Producer, writer and founder of his own label High & Higher Company, Richárd Richter a.k.a. Cap’n Richie, was born in Hungary, and currently lives in the Netherlands. He dropped three releases so far this year, including his latest “High & Higher Company Vol.2” with Odilia Carmen on vocals. As its title suggests, this third release is a dense work that completely envelops you. Blending electro sheen and drum n’ bass  grit, Cap’n Richie craft one hell of a banging experience, full of thundering beats, fuzzed-out synths and swarming vocals, right from the opening track, “Something Else”.  The three-son set has an addictive propulsive drive to it. Even on the somewhat softer, melodic “Woke Up On The Beach”, Cap’n Richie and Odilia Carmen maintain a tense, high energy focus that really keeps you anxious for more.

Riffs chug like pistons on “United Waves”, putting up a fight against the rumbling drum and bass focus of the towering anthem. The startling conclusion drops the harried rush away, leaving a dazzlingly beautiful blend of keys and harmonized vocals; showing that there is more to Cap’n Richie’s sound than the powder keg you first notice.

Fueled by a mesmerizing beat and pulsing melody “United Waves” is among the recording’s best tracks. The hyperactive march of synth and beat in the second part of the song, makes for a brilliant backdrop, as Carmen soars and twists her vocals around the rhythm.

Going back to the EP’s opener, “Something Else” – with perpetuating grooves and contagious drum rhythms, Cap’n Richie makes this tune insanely catchy and captivating to the ears. He manipulates and paints tone in extraordinary yet intense fashion. The sound and atmosphere swirls around in a cloud of anxious dynamics.

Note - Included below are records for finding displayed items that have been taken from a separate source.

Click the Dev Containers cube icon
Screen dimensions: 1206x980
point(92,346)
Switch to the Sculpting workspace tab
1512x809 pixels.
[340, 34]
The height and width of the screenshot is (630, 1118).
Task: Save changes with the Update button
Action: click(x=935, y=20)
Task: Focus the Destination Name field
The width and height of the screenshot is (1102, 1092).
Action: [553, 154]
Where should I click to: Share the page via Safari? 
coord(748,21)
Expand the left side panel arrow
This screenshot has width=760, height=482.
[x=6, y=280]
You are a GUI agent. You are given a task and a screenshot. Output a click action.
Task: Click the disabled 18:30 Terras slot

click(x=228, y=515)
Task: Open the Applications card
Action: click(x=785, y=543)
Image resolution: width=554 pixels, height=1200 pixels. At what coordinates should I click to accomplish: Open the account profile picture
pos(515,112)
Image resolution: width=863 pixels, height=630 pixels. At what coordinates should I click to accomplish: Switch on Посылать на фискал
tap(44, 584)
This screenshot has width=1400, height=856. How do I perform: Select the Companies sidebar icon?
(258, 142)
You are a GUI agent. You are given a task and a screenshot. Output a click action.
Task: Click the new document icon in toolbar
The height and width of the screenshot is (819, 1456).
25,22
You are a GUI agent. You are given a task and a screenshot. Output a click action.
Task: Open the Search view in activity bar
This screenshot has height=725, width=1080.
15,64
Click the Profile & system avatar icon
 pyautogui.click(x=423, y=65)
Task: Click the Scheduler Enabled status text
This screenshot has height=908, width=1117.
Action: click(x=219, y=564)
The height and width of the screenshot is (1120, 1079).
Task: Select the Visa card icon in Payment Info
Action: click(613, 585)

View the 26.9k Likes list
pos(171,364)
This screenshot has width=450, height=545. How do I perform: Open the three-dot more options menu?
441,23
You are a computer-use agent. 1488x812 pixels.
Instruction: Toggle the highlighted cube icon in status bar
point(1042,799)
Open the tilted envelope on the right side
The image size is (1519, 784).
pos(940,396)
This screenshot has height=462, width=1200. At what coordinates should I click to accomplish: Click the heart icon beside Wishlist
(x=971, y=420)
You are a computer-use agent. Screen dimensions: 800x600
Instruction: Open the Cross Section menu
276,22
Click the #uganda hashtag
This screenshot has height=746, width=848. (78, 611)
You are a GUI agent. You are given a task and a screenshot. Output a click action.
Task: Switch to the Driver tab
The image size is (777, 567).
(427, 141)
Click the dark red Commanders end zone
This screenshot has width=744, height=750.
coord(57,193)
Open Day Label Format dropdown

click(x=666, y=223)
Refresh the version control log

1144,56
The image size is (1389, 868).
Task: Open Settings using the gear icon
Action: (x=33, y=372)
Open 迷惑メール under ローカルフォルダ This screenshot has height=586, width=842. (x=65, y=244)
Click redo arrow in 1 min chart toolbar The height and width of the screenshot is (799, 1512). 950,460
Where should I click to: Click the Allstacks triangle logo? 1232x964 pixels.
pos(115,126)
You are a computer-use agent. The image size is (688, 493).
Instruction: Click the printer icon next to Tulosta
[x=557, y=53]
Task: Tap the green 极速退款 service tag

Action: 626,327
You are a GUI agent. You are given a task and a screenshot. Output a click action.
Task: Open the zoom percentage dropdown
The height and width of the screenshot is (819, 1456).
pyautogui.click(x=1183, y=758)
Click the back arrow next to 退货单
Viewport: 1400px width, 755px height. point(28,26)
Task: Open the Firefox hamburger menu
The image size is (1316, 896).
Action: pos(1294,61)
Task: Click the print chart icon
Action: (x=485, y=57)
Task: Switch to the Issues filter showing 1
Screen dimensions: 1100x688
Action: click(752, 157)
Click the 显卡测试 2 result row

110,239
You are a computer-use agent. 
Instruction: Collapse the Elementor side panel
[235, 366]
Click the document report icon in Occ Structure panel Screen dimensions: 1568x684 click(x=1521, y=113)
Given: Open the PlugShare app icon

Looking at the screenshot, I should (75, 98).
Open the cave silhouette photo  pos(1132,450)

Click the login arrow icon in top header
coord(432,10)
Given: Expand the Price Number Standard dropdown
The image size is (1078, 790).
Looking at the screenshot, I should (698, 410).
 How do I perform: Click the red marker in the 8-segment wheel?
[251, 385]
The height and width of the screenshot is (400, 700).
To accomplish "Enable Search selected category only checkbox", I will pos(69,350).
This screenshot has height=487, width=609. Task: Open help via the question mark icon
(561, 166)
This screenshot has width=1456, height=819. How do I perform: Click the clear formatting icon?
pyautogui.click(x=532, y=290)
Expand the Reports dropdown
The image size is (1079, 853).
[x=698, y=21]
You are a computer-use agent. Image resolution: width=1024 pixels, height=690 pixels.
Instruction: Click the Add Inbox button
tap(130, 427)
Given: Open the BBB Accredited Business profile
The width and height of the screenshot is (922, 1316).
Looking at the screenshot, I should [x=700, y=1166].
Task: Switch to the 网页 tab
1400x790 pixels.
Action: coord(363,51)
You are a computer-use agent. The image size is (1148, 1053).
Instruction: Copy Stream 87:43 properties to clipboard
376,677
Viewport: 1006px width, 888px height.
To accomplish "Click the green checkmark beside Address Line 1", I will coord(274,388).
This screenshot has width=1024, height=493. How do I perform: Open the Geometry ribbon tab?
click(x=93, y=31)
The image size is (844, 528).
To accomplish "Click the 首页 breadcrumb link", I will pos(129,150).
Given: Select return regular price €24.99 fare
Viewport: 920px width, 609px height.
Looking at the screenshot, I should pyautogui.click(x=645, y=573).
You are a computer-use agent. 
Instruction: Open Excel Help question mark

The song relies heavily on the strength of its peaks as the drumming is often bold and loud, prompting similar responses within the rest of the layers. The synths soars within its own fuzz, melodically leading the way for the vocals to swoon in. It’s haunting how well Odilia Carmen’s vocal phrasing matches with the schizophrenic instrumentation of the song.

I was most surprised by the final track, after hearing the first two cuts. As the song begins, the floaty melody naturally drifts into a weightless atmosphere and Carmen’s vocals infuses the arrangement with dark and ethereal intensity. As with any intense moment, reflection must occur, and musically this is seen with a change of dynamics and tone, which is what happens here

. Disassembling the parts to “High & Higher Company Vol.2” reveals both its true intentions and a coherent three-part journey. The set creates an experience in a way that capitalizes on the strengths of the music Cap’n Richie resides within, and together with Odilia Carmen they help you learn how to peel back these layers in omnifarious manners.

It’s hard to deny that “High & Higher Company Vol.2” is enjoyable as hell and will be extremely important in the context of Cap’n Richie’s career. It is certainly worth a recommendation, and more than one listen.